Now I like Whitstable a lot, but I didn’t fancy being stranded there in a totally dead car, so it was with some reluctance that I had to insist the convoy stop at Clacket Lane Services for a little power-up. Thankfully this meant I had the range to complete the journey and get home again after a 50-minute break – plenty of time for a really rubbish Costa Coffee experience.

A car for the future

By the end of our challenge I was still in love with the Model S, but there was no escaping that I’d been challenged more than the other two. Sure, for 360 days a year the Tesla’s range would be way more than I needed and I could just charge it overnight, but I occasionally enjoy a drive to Devon, Wales or Scotland, and I’m the type to find nothing other than depression at motorway services.

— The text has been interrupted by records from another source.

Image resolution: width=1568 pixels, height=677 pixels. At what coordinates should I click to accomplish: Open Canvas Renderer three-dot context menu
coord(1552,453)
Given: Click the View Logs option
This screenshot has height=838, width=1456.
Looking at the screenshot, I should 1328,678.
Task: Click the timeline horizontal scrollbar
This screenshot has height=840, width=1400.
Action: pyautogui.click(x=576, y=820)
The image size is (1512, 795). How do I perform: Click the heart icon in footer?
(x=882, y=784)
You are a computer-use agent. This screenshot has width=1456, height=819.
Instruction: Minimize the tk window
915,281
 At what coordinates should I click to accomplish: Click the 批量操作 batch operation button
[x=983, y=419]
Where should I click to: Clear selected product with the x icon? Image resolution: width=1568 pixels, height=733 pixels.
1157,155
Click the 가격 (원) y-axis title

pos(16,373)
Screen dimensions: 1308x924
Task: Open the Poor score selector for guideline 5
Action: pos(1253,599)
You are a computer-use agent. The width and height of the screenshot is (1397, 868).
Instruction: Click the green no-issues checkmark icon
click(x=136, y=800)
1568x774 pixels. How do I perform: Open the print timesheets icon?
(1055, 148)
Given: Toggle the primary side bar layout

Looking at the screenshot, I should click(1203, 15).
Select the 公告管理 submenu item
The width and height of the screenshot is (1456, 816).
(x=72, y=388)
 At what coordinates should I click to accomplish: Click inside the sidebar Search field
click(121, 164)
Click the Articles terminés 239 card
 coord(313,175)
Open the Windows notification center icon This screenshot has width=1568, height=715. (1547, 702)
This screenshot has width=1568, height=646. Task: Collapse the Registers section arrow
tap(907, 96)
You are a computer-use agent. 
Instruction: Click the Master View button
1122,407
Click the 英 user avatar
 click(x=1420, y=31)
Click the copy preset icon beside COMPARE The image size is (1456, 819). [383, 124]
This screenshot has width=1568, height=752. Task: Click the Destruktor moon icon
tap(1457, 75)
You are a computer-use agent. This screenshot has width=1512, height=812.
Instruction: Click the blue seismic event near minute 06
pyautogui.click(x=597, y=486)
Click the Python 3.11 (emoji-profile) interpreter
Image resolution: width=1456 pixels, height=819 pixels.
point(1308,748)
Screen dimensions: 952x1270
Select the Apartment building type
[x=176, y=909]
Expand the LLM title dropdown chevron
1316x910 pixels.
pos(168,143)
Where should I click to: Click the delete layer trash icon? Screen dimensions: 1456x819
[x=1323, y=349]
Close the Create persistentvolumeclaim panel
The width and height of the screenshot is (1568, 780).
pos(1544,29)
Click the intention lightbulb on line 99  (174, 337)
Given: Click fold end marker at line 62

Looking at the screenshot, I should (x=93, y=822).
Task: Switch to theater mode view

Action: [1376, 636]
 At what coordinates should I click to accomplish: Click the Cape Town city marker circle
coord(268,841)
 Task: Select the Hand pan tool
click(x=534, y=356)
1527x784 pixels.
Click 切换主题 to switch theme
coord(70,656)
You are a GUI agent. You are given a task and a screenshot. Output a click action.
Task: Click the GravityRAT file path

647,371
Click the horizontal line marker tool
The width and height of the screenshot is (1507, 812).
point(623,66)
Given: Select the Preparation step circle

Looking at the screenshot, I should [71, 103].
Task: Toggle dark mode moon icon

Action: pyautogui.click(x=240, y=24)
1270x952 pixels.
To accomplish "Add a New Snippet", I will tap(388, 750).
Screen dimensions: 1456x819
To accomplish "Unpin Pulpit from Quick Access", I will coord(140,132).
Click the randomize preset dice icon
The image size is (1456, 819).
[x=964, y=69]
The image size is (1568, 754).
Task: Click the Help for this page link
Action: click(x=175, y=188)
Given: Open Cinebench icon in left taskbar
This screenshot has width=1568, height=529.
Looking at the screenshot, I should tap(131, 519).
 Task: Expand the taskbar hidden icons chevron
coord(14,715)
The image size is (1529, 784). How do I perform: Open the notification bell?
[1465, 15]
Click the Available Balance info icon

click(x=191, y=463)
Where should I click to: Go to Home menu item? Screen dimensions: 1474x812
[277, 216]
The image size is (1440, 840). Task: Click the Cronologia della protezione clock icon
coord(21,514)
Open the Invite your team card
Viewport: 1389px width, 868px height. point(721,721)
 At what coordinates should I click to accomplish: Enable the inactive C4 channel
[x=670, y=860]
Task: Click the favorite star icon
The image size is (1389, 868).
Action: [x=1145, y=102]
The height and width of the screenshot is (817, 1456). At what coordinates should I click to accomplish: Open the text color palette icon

That’s why I wouldn’t buy a Tesla now. Next year there will be 23 Superchargers in the UK, and they can pump in 170 miles’ worth of charge in 30 minutes. That’s when I’d buy a Tesla. If I could actually afford it.

Stuff says ✭✭✭✭✭

Tech specs: Power: 85kWh battery • Top speed: 130mph, 0-60mph in 4.2 seconds • Weight: 2100kg • Claimed fuel efficiency: infinite (but a 312-mile range per charge)

Volkswagen XL1 (£98,000)

Choosing a Tesla or an i8 for this challenge is like using a fork to eat a bowl of soup: frustrating and wasteful. That’s why I parked my behind into the driver’s seat of the VW XL1 – a concept come to life that Volkswagen claims is the most fuel-efficient hybrid available. How could I possibly be beaten?

Cut ‘n’ shut
The XL1 looks like two cars stuck together. I like to think the squared-off rear end makes it look like Ferrari’s ‘Breadvan’ 250 GT but in all honesty it’s probably more like a futuristic hearse, albeit one with only enough space for a generously sized dog.

It accelerates a bit like one too (a hearse, not a dead dog) but with everything about it designed to reduce drag and extend its range – from the covered rear wheels and compressed cardboard interior to the lack of power steering – the XL1 is clearly all about efficiency, not power or luxury. It even eschews airflow-disrupting wing mirrors for cameras. Only the i8’s head-up display is more sci-fi than that.

Cheddar Gorge-ous
Don’t get me wrong, the XL1 is by no means a chore to drive. Setting off from Weston-super-Mare in all-electric mode, I quietly nipped through early morning traffic following the built-in Garmin’s guidance towards Cheddar, gradually getting used to the Tarmac-scraping driving position, slight lack of rear visibility and increased attention from camera phones.